Recent applications of carbonic anhydrase and its mimics in CO2 capture and utilization technologies

The continued rise in atmospheric carbon dioxide (CO₂) concentrations, driven primarily by fossil fuel combustion, remains as a main contributor to global climate change. Carbon Capture, Utilization, and Storage (CCUS) technologies, particularly CO₂ capture approach, represents an essential strategy to mitigate this challenge. Among these methods, Carbonic anhydrase (CA), a natural enzyme catalyzing CO₂ hydration into bicarbonate, has emerged as a promising candidate for efficient CO₂ capture and conversion. Despite its high catalytic efficiency, its industrial application is limited by challenges related to stability and high production costs at large scales. To overcome these limitations, researchers have explored three primary strategies, which are CA modification, immobilization techniques, and the development of carbonic anhydrase mimics (CAMs).

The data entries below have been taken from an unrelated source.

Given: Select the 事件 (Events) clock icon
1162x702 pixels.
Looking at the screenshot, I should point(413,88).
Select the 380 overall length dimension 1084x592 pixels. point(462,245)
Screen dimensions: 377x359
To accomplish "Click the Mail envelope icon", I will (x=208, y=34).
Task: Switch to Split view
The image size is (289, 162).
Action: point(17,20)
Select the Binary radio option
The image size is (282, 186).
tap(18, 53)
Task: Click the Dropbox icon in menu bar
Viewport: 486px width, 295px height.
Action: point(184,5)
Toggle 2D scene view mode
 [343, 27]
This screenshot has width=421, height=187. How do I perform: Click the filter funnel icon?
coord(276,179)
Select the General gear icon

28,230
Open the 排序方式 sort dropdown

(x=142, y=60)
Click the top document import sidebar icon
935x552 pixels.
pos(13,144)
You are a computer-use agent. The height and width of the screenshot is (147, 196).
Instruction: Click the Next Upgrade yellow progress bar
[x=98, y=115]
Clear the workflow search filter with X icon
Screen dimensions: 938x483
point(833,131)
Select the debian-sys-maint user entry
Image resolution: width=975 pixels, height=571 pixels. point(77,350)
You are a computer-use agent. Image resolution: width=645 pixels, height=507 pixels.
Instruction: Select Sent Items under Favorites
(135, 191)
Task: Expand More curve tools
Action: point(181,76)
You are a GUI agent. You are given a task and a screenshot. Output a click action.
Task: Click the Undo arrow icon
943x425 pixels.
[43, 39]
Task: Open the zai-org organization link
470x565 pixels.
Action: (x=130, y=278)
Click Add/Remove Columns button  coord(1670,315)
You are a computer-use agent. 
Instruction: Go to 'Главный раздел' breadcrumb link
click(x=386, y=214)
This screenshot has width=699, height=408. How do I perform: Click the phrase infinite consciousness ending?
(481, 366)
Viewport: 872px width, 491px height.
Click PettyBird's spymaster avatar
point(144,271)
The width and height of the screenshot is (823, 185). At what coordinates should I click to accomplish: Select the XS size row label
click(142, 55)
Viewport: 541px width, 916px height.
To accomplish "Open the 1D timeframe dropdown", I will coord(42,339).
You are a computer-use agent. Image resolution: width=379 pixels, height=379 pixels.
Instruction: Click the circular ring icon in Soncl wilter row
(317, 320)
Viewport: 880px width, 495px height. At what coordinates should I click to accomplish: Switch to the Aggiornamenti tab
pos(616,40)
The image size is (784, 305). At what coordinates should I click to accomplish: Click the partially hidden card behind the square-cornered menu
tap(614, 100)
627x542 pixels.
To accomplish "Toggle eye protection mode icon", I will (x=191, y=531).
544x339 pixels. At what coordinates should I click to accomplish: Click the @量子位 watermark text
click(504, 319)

These approaches collectively enhance enzymatic stability, reusability and operational flexibility under industrial conditions. This review systematically examines the biological characteristics of CA, analyzes how the immobilization materials influence the catalytic performance, and synthesize the recent advancements in CO₂ capture and conversion technologies. Finally, the potential of CAMs as next-generation carbon reduction technologies is evident. Improving ligand and metal center design is essential to optimize their durability and catalytic performance, making this a key frontier for future research in sustainable carbon management.